▶ **What you have to do**: In the ANNUALE text 2017 below, what prophecy does Pepe spread to every board?

▶ **Document excerpt**:

------------------------------------------------

ANNUALE text 2017


by Dane Sutherland


“Ben Garrison will cleanse the earth.”

– Taylor Swift


A velvet aisle of loose ash crumbling underfoot, we shuffle through a room thick with smoky plumes of pink. We follow the solemn chatter of incantations, red-pill sermonising and shitposting lulz. Onwards, breaching the clouds of incense, our wayward crew of libcucks approach an altar with the curiosity customary of our native Cathedral. Our inquiring gaze, however, incites a murmur of haet and anti-lulz from the shadows around us, for our ways are of an epic fail here in the Church of Kek. This is another cult’s safe space. A whisper is retweeted through the pink smoke: “I get the sense among normies that they think of the trends now as business as usual. They don?t see the darkness ahead. They are not ?woke?”.


We gather at the altar, steeling ourselves with reserved indignation at the heresy before us. Candlelight flickers across the white-powdered surface to guide our viddy towards a gilded reredos image macro. Upon its photo-crystal surface, an avatar returns our gaze with mournful eyes(1). Pepe, atavistic reaction face and deification of the primordial concept of dankness, casts his meme-hacked smug across the empire; dankens the door of each and every board with the prophecy, ‘Trump will win’(2).


The babble of shitposters around us is closing in. With no orientation in the coral fog we retreat. Tracing our ashen steps back through the smoke and dim light and discarded Top-Kek wrappers we step over some lilies resting at a memorial for Elliot Rodger guarded by an unmistakable apothecary holding a skull: Ebola-chan. She conducts us further rearward with a gleeful lash of her virulent pigtails. The Frog Twitter babble grows quieter, and we begin to hear the comforting sounds of the outside world once again: protest, noise, fake noise, J. J. Charlesworth beseeching for free speech, likes, shares and the sonorous tones of our filter bubble. From one enclave to another we tarry with our selves.

------------------------------------------------

▶ **Recorded data**:

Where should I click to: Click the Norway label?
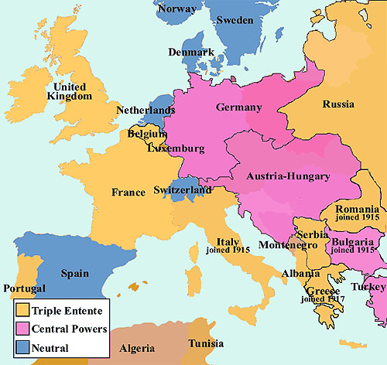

------------------------------------------------

▶ **Result**: "Trump will win"